##### RECORDS FOR PROCESSING

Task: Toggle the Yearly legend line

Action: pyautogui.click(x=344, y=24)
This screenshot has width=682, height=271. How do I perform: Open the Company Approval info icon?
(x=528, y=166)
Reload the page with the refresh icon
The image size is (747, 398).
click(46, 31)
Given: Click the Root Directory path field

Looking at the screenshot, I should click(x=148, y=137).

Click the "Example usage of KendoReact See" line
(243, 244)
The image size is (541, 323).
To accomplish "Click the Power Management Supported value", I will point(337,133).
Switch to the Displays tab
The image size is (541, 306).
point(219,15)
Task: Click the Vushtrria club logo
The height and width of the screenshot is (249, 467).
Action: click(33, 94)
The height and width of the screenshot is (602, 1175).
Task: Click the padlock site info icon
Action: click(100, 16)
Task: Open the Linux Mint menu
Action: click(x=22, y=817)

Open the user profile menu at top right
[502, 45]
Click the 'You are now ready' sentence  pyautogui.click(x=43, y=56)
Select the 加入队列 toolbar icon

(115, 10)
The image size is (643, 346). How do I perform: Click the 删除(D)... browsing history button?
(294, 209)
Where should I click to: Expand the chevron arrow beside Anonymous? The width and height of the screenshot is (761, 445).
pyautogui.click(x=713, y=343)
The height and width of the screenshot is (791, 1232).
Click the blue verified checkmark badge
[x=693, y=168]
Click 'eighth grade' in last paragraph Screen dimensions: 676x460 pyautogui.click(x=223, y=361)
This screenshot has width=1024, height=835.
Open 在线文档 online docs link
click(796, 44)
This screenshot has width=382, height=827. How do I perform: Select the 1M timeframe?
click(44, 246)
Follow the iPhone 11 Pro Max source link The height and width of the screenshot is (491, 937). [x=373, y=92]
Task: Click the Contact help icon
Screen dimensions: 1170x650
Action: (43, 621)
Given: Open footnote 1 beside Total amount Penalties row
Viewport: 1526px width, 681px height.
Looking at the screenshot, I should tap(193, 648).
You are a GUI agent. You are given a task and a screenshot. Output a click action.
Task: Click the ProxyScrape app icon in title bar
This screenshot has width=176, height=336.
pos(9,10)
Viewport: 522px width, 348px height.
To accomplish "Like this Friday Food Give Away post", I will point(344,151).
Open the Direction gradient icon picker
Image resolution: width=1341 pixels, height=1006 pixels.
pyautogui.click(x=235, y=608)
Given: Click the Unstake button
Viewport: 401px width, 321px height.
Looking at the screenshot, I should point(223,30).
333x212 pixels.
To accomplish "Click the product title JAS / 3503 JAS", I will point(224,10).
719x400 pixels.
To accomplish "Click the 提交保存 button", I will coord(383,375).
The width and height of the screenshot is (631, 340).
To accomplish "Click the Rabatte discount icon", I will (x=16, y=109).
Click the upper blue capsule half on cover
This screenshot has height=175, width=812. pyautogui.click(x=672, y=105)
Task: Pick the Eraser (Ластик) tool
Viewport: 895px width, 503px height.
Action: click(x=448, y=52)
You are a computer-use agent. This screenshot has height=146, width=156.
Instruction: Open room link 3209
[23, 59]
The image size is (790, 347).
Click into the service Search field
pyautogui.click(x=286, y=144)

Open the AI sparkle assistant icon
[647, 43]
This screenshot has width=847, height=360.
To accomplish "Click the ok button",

##########

__SHORT EXERCISE__.
How many lines in the rows above contain the string "point"? Reply with the number only.

__CORRECT ANSWER__.
5